* Your objective
Using the records below, quote only the span that opens with the line containing "Ép kim là gì?" and closes with the line containing "inbaobigiay.vn (84, 2431)", exactly and inclusively.

* Dataset records
>>>
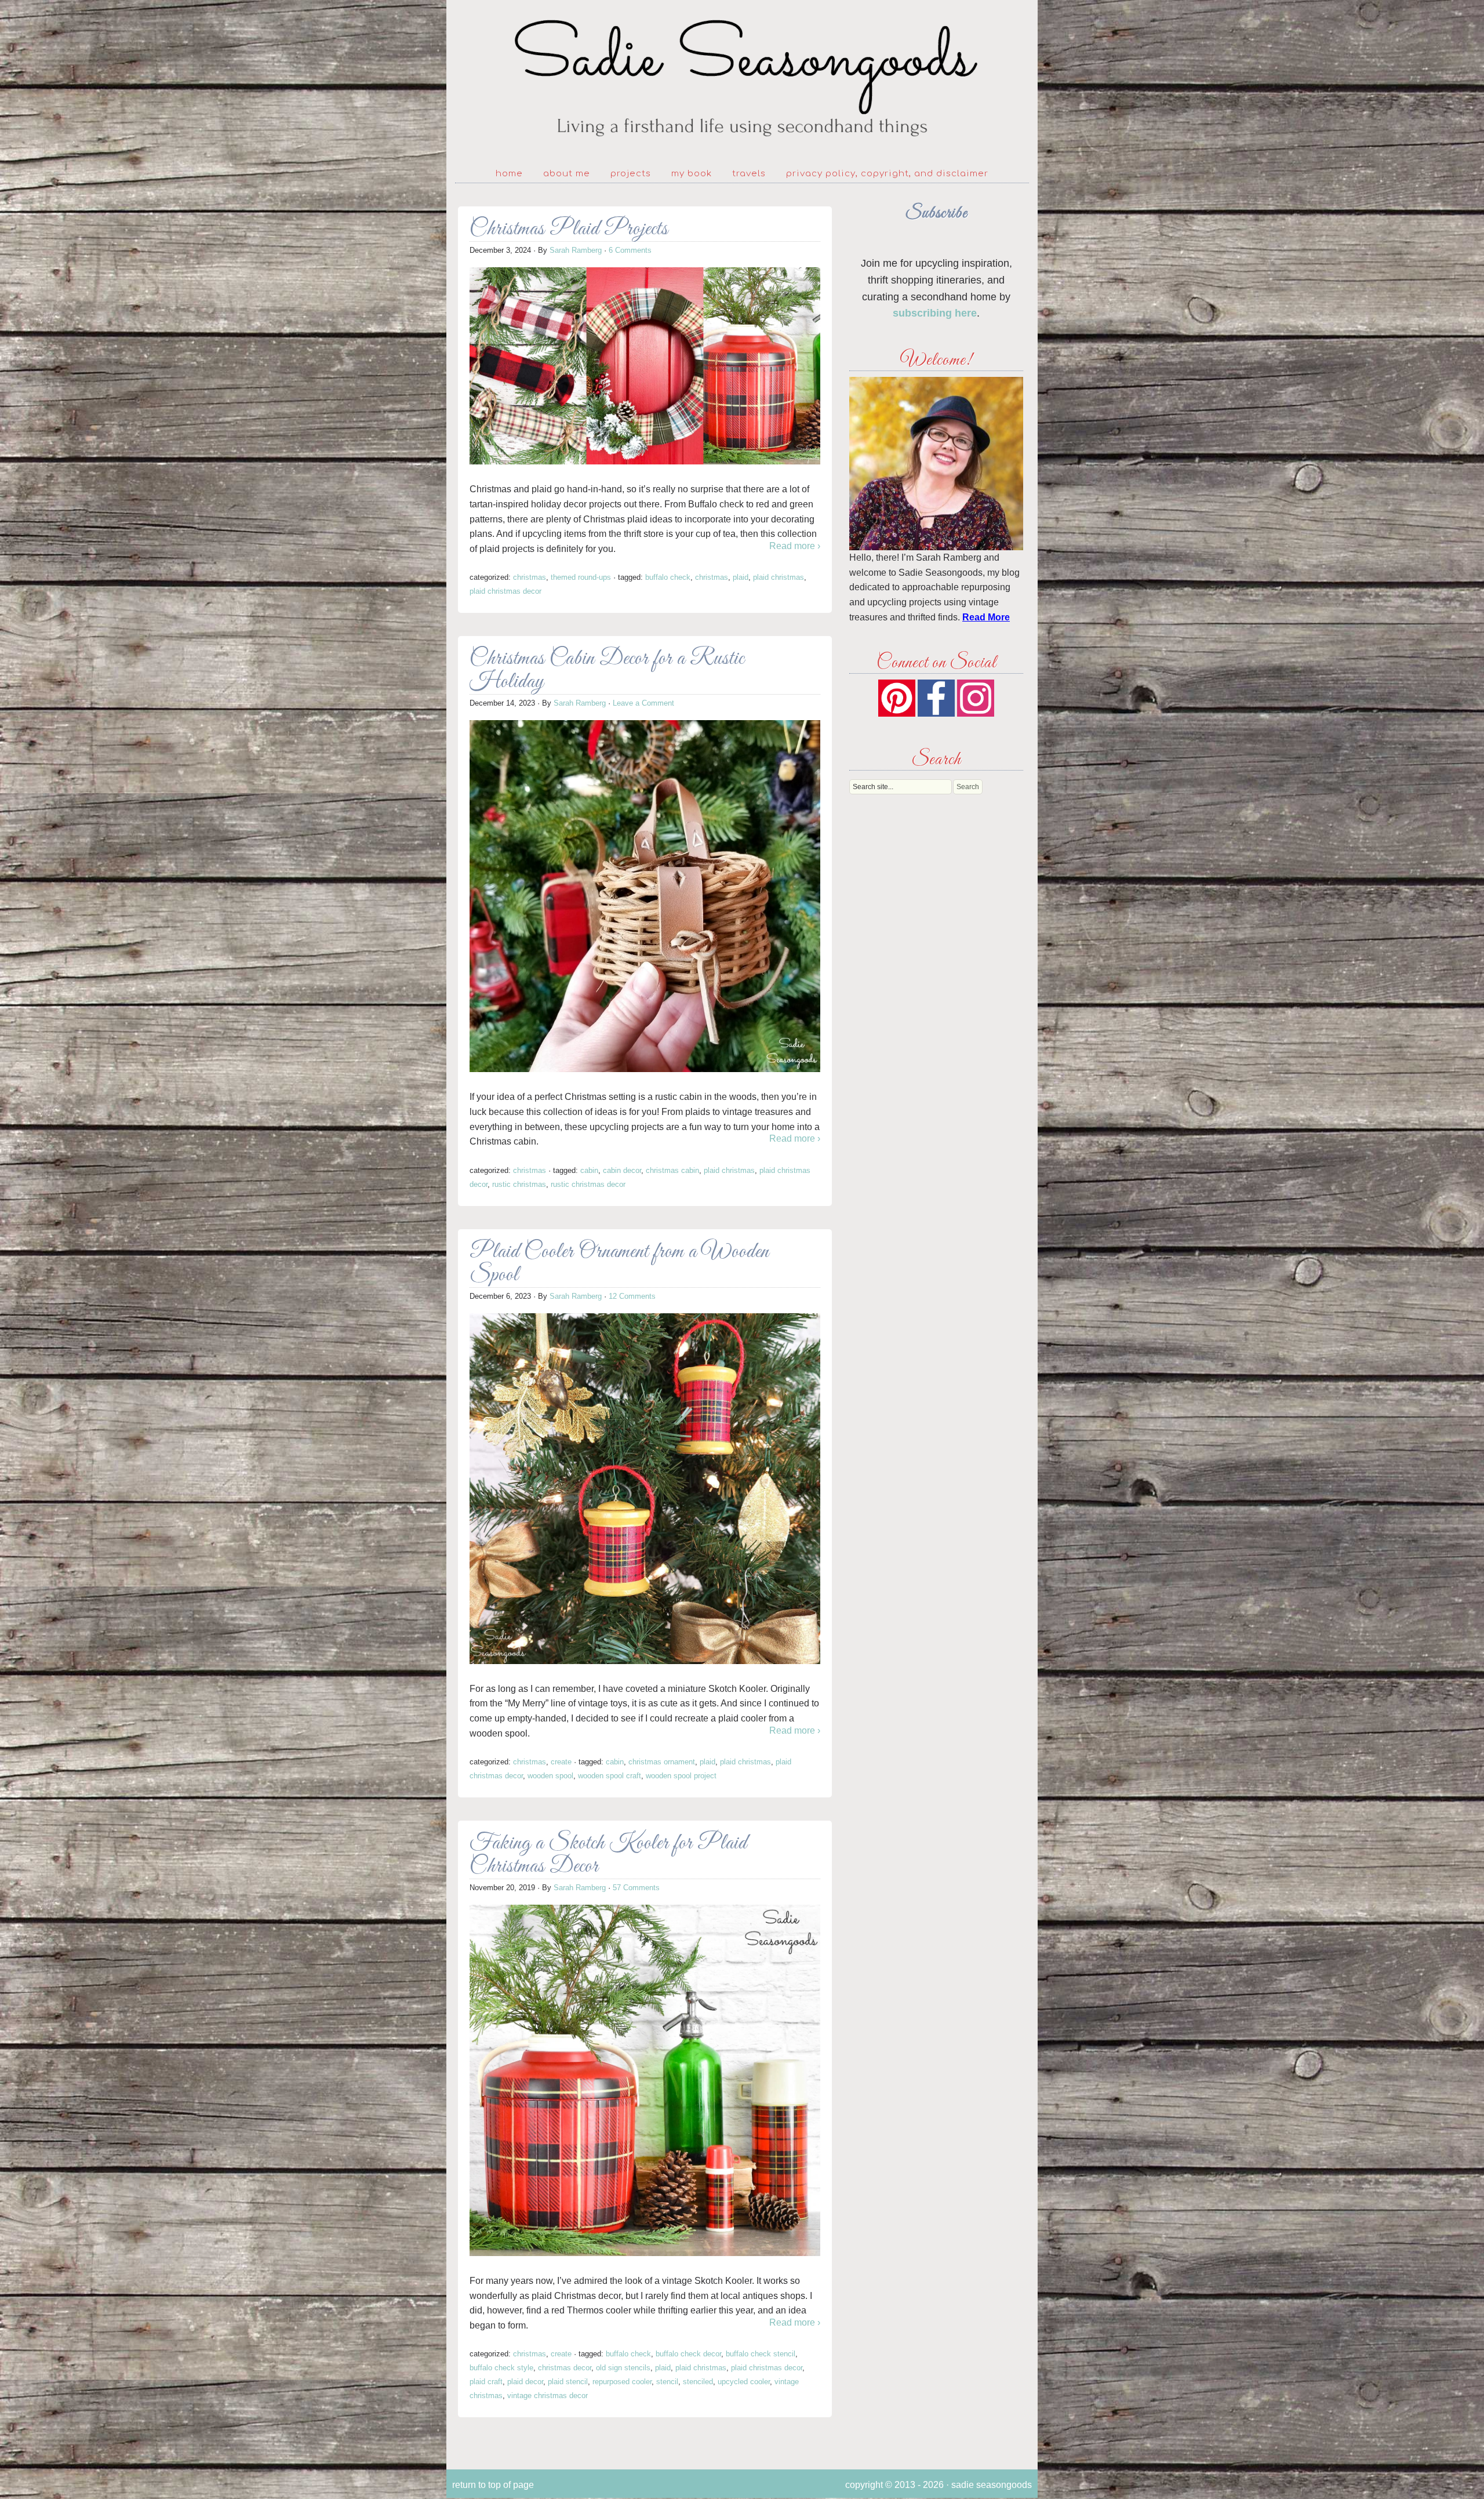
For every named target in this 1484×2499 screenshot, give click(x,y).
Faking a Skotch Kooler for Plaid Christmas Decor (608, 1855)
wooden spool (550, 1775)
<<<
>>>
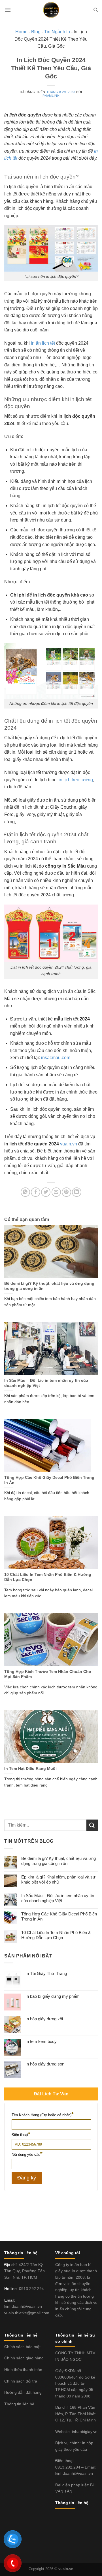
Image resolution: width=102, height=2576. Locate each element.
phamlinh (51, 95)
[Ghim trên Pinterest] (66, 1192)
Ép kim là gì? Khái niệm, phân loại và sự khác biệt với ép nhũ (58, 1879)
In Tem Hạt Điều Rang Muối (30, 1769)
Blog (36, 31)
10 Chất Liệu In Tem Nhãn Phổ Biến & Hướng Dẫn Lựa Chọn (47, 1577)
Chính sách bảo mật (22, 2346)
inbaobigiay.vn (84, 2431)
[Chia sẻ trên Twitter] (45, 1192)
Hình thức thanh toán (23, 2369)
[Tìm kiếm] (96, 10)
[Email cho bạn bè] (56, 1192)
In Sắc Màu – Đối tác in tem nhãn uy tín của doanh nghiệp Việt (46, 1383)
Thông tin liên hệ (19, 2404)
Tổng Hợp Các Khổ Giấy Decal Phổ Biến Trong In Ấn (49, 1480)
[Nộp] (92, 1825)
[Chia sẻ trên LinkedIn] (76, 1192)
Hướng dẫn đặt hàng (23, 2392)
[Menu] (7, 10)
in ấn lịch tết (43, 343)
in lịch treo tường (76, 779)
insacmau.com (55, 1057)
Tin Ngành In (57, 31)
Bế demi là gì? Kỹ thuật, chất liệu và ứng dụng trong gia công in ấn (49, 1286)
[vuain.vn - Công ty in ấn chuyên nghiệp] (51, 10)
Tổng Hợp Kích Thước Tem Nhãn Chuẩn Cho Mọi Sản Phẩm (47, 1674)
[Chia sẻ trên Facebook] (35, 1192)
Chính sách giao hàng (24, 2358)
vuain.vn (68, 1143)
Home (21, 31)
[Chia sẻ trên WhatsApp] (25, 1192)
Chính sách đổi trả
<<<
* Exercise result
Ép kim là gì? Khái niệm, phân loại và sự khác biệt với ép nhũ (58, 1879)
In Tem Hạt Điều Rang Muối (30, 1769)
Blog (36, 31)
10 Chất Liệu In Tem Nhãn Phổ Biến & Hướng Dẫn Lựa Chọn (47, 1577)
Chính sách bảo mật (22, 2346)
inbaobigiay.vn (84, 2431)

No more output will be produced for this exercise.